If the HDFS file system is mounted as root under file system, Add the following properties in alluxio-site.properties:

alluxio.master.mount.table.root.option.alluxio.underfs.security.authorization.plugin.name=<plugin_name>
alluxio.master.mount.table.root.option.alluxio.underfs.security.authorization.plugin.paths=<your_ranger_plugin_configuration_files_location>

alluxio.underfs.security.authorization.plugin.name should be either ranger-hdp-2.5 or ranger-hdp-2.6 depending on your HDP cluster version for Ranger service managing the under file system. alluxio.underfs.security.authorization.plugin.paths should be the local directory path on Alluxio master where you put the Ranger configuration files for the corresponding under file system.

Please note that Alluxio masters need to be reformatted and then restarted for this change to take effect.

If the HDFS file system is supposed to be mounted as a nested under filesystem using the alluxio fs mount command, please add the following parameters to your mount command:

--option alluxio.underfs.security.authorization.plugin.name=<plugin_name>
--option alluxio.underfs.security.authorization.plugin.paths=<your_ranger_plugin_configuration_files_location>

Encryption

Alluxio supports encryption of the network communication between services with TLS.

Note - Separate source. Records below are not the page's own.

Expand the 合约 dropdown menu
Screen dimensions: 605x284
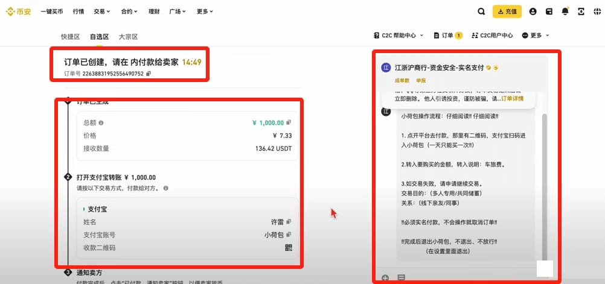pos(129,11)
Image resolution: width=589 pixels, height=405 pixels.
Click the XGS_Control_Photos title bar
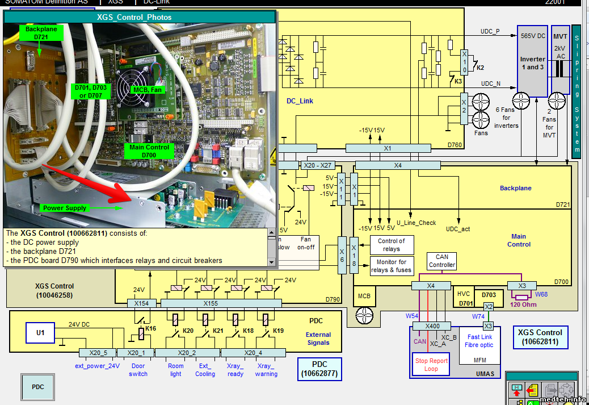tap(140, 17)
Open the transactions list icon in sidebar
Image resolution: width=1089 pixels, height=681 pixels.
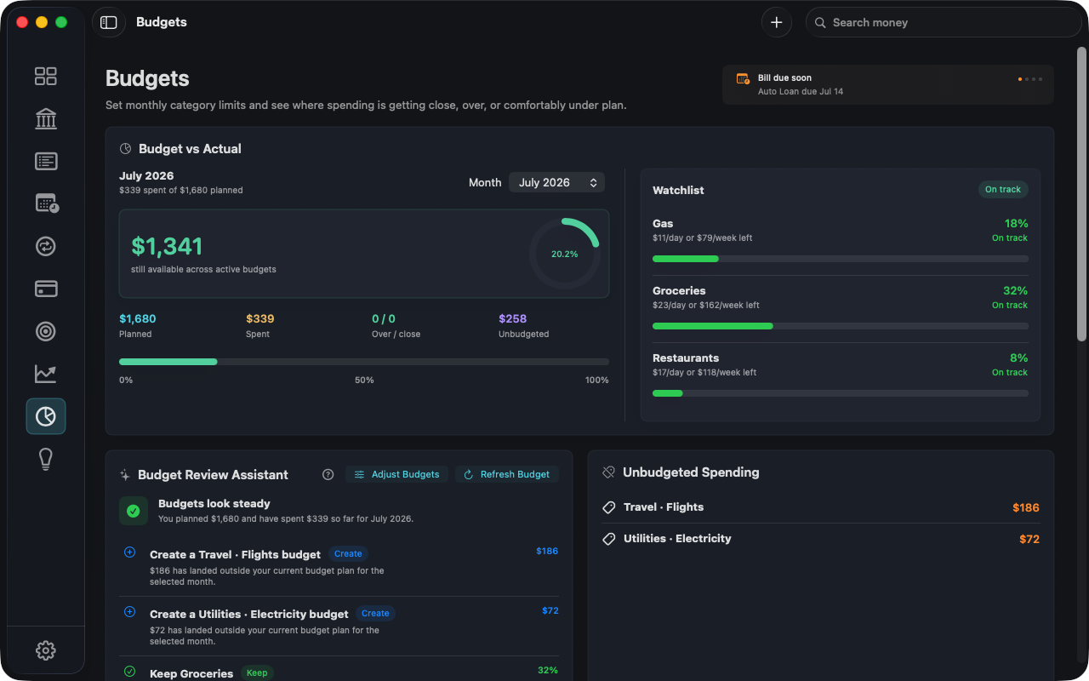(x=46, y=161)
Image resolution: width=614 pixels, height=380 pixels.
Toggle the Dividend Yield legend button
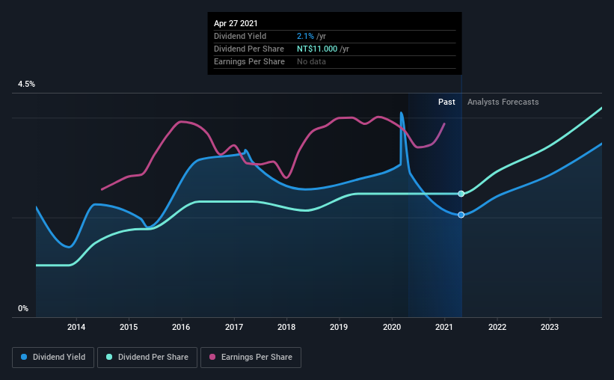53,358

TLS Encryption for Network Communication

TLS is a cryptographic protocol that provides end-to-end security of data sent between applications over the Internet. It ensures the secure delivery of data over the Internet, avoiding possible eavesdropping and/or alteration of the content. For Alluxio network communication (RPCs, data transfers), Alluxio supports TLS encryption. In order to configure Alluxio to use TLS encryption, keystores and truststores must be created for Alluxio. A keystore is used by the server side of the TLS connection, and the truststore is used by the client side of the TLS connection.

Keystore

Alluxio servers (masters and workers) require a keystore in order to enable TLS. The keystore typically stores the key and certificate for the server. This keystore file must be readable by the OS user which launches the Alluxio server processes.

An example, self-signed keystore can be created like:

$ keytool -genkeypair -alias key -keyalg RSA -keysize 2048 -dname "cn=localhost, ou=Department, o=Company, l=City, st=State, c=US" -keystore /alluxio/keystore.jks -keypass keypass -storepass storepass

This will generate a keystore file to /alluxio/keystore.jks, with a key password of keypass and the keystore password as storepass.

Truststore

All clients of a TLS connection must have access to a truststore to trust all the certificates of the servers. Clients include Alluxio clients, as well as Alluxio workers (since Alluxio workers create client connections to the Alluxio master). The truststore stores the trusted certificates, and must be readable by the process initiating the client connection (clients, workers).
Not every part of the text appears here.